Hoje vivemos talvez a maior crise da
história da humanidade. É um tempo invernal. Ela é a crise maior
porque pode ser terminal. Com efeito, nos demos os instrumentos da
auto-destruição. Construímos uma máquina de morte que pode nos matar a
todos e liquidar toda a nossa civilização, tão custosamente construída em
milhares e milhares de anos de trabalho criativo. E junto conosco poderá
perecer grande parte da biodiversidade. Se essa tragédia ocorrer, a Terra
continuará sua trajetória, coberta de cadáveres, devastada e empobrecida,
mas sem nós.
Por
esta razão, dizemos que com nossa tecnologia de morte inauguramos uma nova era
geológica: o antropoceno. Quer dizer, o ser humano está se mostrando como o
grande meteoro rasante ameaçador da vida.

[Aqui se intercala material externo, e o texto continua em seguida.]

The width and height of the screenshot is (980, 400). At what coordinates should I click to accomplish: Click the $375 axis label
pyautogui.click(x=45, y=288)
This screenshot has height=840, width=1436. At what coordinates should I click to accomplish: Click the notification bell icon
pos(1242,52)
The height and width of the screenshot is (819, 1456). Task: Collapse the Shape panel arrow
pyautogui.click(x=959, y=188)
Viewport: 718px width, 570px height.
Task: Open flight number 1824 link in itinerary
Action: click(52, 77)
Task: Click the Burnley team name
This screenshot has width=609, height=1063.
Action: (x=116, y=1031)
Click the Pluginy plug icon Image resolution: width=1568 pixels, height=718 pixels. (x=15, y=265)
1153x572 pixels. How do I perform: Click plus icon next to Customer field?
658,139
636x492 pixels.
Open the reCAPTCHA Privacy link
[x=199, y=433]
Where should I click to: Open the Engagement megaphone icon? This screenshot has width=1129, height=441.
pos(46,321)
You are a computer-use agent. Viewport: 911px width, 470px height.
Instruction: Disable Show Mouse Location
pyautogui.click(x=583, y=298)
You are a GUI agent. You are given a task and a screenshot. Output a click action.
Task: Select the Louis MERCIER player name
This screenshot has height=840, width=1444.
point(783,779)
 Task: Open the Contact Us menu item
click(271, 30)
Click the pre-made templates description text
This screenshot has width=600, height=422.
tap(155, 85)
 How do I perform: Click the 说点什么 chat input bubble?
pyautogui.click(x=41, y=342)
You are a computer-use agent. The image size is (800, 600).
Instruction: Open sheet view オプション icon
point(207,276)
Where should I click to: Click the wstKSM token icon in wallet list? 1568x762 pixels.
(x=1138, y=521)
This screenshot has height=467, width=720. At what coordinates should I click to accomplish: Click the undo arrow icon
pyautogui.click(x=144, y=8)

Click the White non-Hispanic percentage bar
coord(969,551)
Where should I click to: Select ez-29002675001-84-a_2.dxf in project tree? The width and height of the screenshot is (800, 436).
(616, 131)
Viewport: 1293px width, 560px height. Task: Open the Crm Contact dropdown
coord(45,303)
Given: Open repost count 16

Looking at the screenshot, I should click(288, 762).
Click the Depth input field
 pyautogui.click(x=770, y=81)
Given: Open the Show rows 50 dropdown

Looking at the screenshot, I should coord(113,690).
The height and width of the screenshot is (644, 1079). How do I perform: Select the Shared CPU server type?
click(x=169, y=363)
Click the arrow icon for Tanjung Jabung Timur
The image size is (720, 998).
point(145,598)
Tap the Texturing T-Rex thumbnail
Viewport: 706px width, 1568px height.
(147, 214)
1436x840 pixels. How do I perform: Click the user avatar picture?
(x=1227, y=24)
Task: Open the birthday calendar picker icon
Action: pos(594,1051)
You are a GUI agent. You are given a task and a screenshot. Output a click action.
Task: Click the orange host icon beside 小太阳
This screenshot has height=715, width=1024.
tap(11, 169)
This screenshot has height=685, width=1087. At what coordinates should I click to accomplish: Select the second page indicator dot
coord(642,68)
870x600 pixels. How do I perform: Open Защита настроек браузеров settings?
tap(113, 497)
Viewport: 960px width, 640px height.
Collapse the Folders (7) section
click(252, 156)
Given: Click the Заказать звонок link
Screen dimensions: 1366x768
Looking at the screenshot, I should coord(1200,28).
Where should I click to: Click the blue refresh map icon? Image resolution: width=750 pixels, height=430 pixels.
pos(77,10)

Ele pode preferir a autodestruição de
si mesmo e a danificação perversa da Terra viva, de Gaia, do que mudar de
estilo de vida, de relação para com a natureza e com a Mãe
Terra. Como outrora na Palestina, judeus preferiam Barrabás a Jesus.
Os atuais inimigos da vida poderão preferir Herodes às crianças inocentes.
Mostrar-se-ão de fato o Satã da Terra ao invés de serem o Anjo da Guarda da
criação.
É nesse momento que invocamos, implorados
e gritamos a oração litúrgica da festa de Penetcostes: “Veni, Sancte Spiritus,
et emite coelitus, lucis tuae radium”: “vem Espírito Santo, envia do céu um
raio de tua luz”.
Sem a volta do Espírito, corremos o risco
de que a crise deixe de ser chance de acrisolamento e degenere numa tragédia sem retorno. Nas
comunidades eclesiais se canta: “Vem, Espírito Santo e renova a face da Terra”.